Certains éco-organismes n'atteignent toujours pas les objectifs en matière de collecte et de recyclage fixés dans leur cahier des charges. Pour y remédier, il conviendrait de simplifier leurs obligations et de fixer des sanctions financières significatives en cas de non atteinte des objectifs clés. Telles sont les principales recommandations de la Cour des comptes qui consacre un chapitre aux éco-organismes dans son rapport public annuel, publié ce mardi 25 février.
La plupart des mesures proposées par la Cour valident la démarche engagée avec l'adoption de la loi Économie circulaire ce mois-ci. Celle-ci était en débat au Parlement au moment où la Cour finalisait son rapport.

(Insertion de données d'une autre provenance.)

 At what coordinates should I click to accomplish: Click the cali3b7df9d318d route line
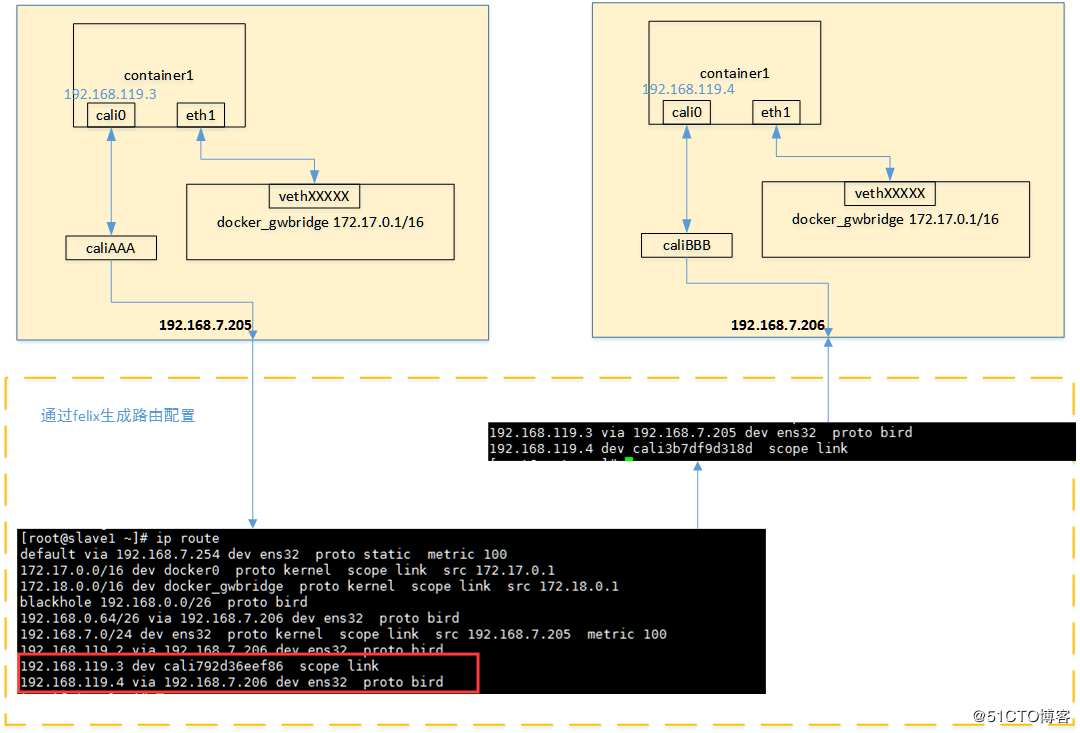coord(668,448)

Certains résultats déçoivent
Sans surprise, la Cour constate que les résultats des éco-organismes en matière de collecte et de traitement « sont inégaux ». Certes, la collecte des déchets couverts par une filière de responsabilité élargie du producteur (REP) a progressé de 46 % entre 2014 et 2018, pour atteindre près de 5,6 milliards de tonnes. Mais certaines filières affichent des taux de collecte inférieurs à 50 % : les déchets équipements électriques et électroniques (DEEE) professionnels (27 %), les piles et accumulateurs (44,5 %), les éléments d'ameublements (42 % pour les ménages, 16 % pour les professionnels), les textiles (35 %) et les gaz fluorés (9,7 %).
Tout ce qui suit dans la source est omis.